Recently I was testing using Postgres instead of MySQL on a large Rails 6 application. I had created copies of the schemas and removed the MySQL specific attributes from the tables to load in the schema.
All was well at first! I could run rails db:create
and rails db:schema:load
and everything would work perfectly. I could even boot up the app and make a user account.
Time to run the tests!
Out of 3000+ tests, nearly 2/3 failed with the same error...
ArgumentError: string contains null byte
Weird. What even is a null byte? A little research showed me a null byte would/should be an escaped character sequence \u0000
. I tried searching/grepping through the codebase and didn't find that anywhere.

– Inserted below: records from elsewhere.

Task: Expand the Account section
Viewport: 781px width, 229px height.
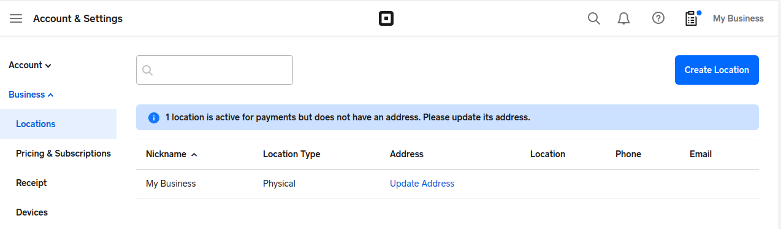Action: tap(29, 65)
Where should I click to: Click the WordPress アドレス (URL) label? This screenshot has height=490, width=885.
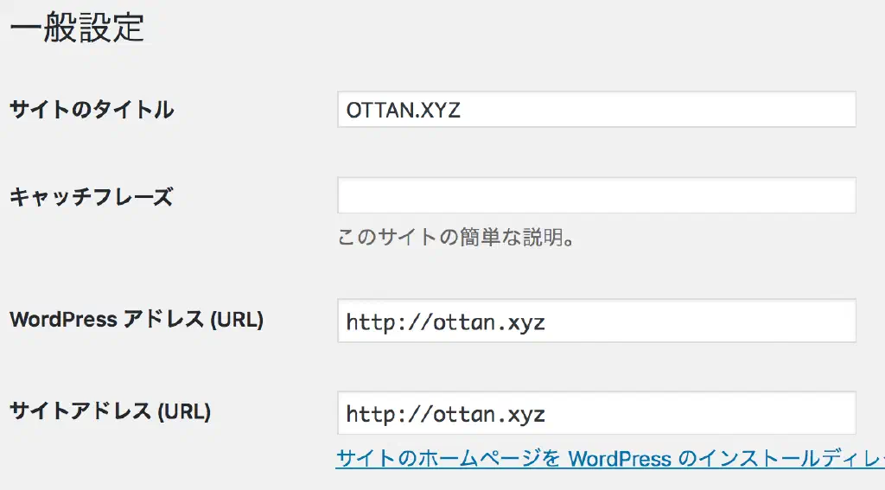point(137,320)
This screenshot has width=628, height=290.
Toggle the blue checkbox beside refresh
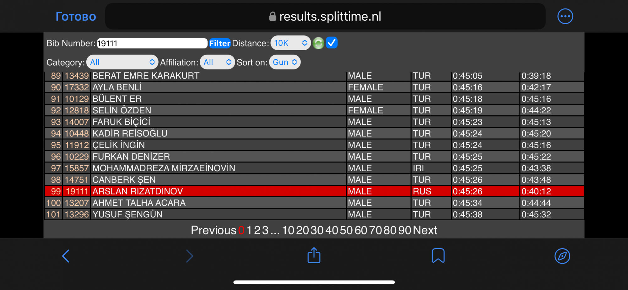332,43
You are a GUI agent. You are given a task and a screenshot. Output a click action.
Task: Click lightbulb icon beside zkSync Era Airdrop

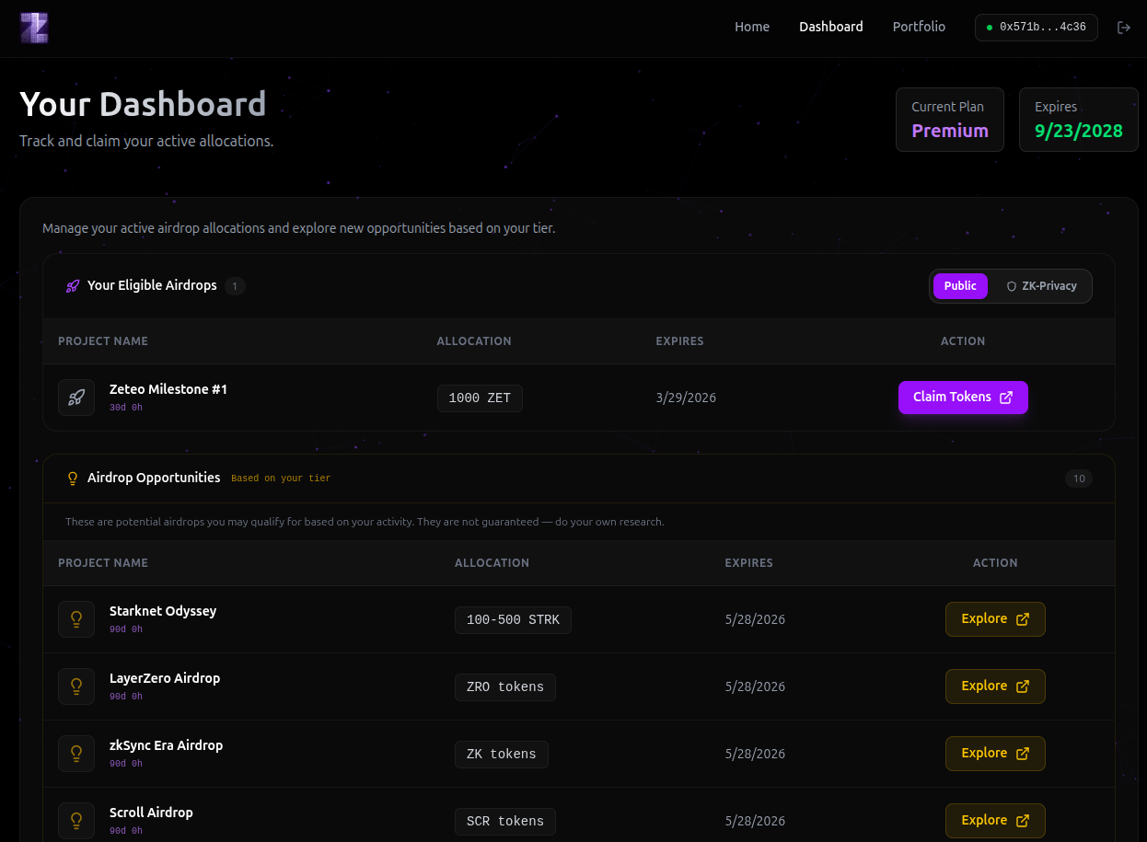(76, 754)
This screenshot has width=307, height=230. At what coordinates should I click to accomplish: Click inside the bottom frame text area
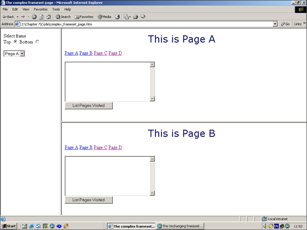coord(107,176)
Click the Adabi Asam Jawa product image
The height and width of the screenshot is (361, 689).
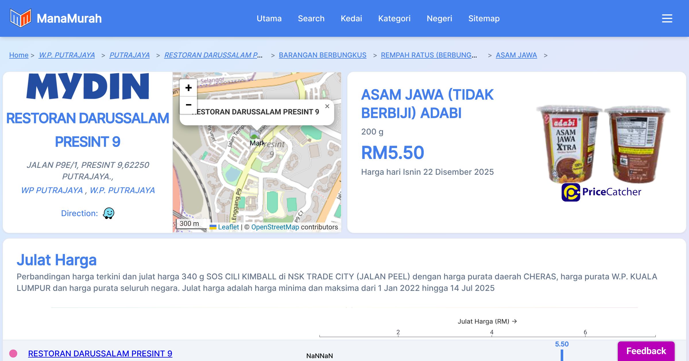coord(602,144)
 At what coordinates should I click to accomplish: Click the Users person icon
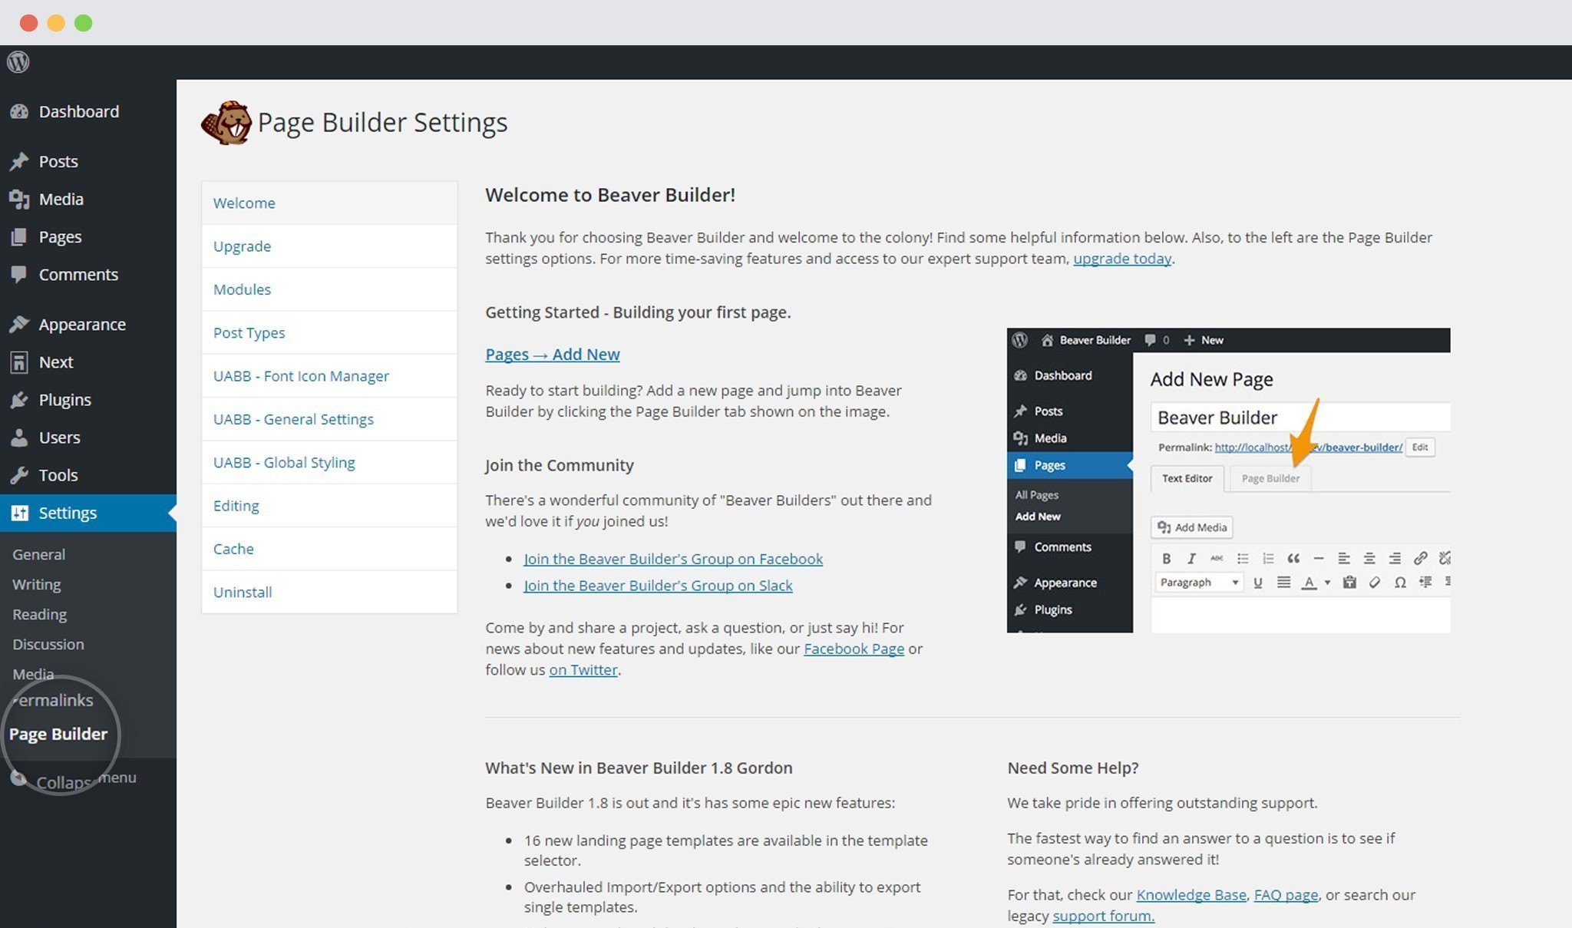[x=19, y=438]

So what the hell is going on?
Well I found another escaped character pattern, \x00
. This specific escaped character sequence is a hexadecimal color, but the double 0 means that the color it should represent has it's bytes set to 0, which is null. So Postgres would see this string coming in and translate it from hexadecimal to escaped unicode which just so happens to turn into \u0000
and raise the string contains null byte
error.
Grepping the code base revealed this \x00
pattern used in a few places through model callbacks. This was being used to delineate strings, so I changed the delimiter to \n\n
and now I no longer get the null byte error!
Sometimes taking over an existing code base... you find awfully strange things!